*** EXERCISE PASSAGE ***
Artificial Intelligence Regulation: Theory and Practice

When you'll study it
Semester 2
CATS points
ECTS points
Level 7
Module lead
Michael Da Silva
Academic year

Module overview

Why and how we should regulate Artificial Intelligence (AI)? This module will systematically analyse these questions with reference to existing AI laws, drawing on contemporary theoretical discourse, analytical frameworks, and a selection of case-study investigations. AI is disrupting core industries and public policies with driverless cars, AI-enabled medical devices, autonomous weapons systems, personalised entertainment, digital artists, ‘intelligent’ virtual assistants, and artificial recruiters amongst its many applications. AI promises unprecedented potential to advance human interests. However, it also poses many risks. Current evidence suggests that some AI can misinform and manipulate human behaviour, violate individual privacy, increase socio-economic inequalities, and enhance bias in decision-making, even when used in good faith. Some even believe it could pose an existential threat to a sustainable future. For example, acting as a double-edge sword, new AI-based environmental applications pledge to contribute to global sustainability objectives, whilst, simultaneously, AI’s energy footprint raises concerns that it could impede progress on climate change.

In response to the rapid deployment of AI technology across numerous sectors, legislators and regulators enact diverse governance models to control the development, circulation and use of AI applications. Taking a pro-active approach, the European Union’s AI Act aims to introduce the world’s first comprehensive framework for regulating AI technology. In contrast, other jurisdictions depart from holistic approaches and favour sector-based regulatory interventions. These efforts seek to strike a balance between enabling progressive innovation and preventing AI causing harm to human sustainability.

This module will examine the design and implementation of current national and supranational efforts to regulate AI applications in specific areas, comparing their normative standards, institutional arrangements and enforcement mechanisms. It will offer concepts, analytical frameworks, and methods for evaluating regulatory objectives, policy priorities, and outcomes. Moreover, it will investigate key ethical and socio-economic risks associated with the deployment of AI applications. The module adopts an approach that bridges theoretical inquiry and an examination of contemporary problematics arising in with the use of AI in practice. In the first part, the module will place AI regulation within the theoretical discourse on regulating technology and examine current regulatory paradigms. In the second part, it will study a selection of specific case-studies of AI laws from diverse sectors.
*** INFORMATION ***
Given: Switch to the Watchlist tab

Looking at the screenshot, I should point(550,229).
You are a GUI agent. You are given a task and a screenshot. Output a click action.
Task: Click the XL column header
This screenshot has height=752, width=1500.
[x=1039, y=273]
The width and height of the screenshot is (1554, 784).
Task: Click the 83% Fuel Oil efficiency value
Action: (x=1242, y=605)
***
> _TASKS AND EXERCISES_:
A: Decide whether each statement agrees with the module description, and answer yes or no with the words from the description that decide it: (i) The European Union's AI Act aims to introduce the world's first comprehensive framework for regulating AI. (ii) The module is taught in Semester 1. (iii) In its second part, the module studies case-studies of AI laws drawn from a single sector.
B: According to the module description, who leads the module?

> _ANSWERS BY ITEM NUMBER_:
A:
(i) Yes: "the European Union’s AI Act aims to introduce the world’s first comprehensive framework for regulating AI technology"
(ii) No: "Semester 2"
(iii) No: "it will study a selection of specific case-studies of AI laws from diverse sectors"

B: Michael Da Silva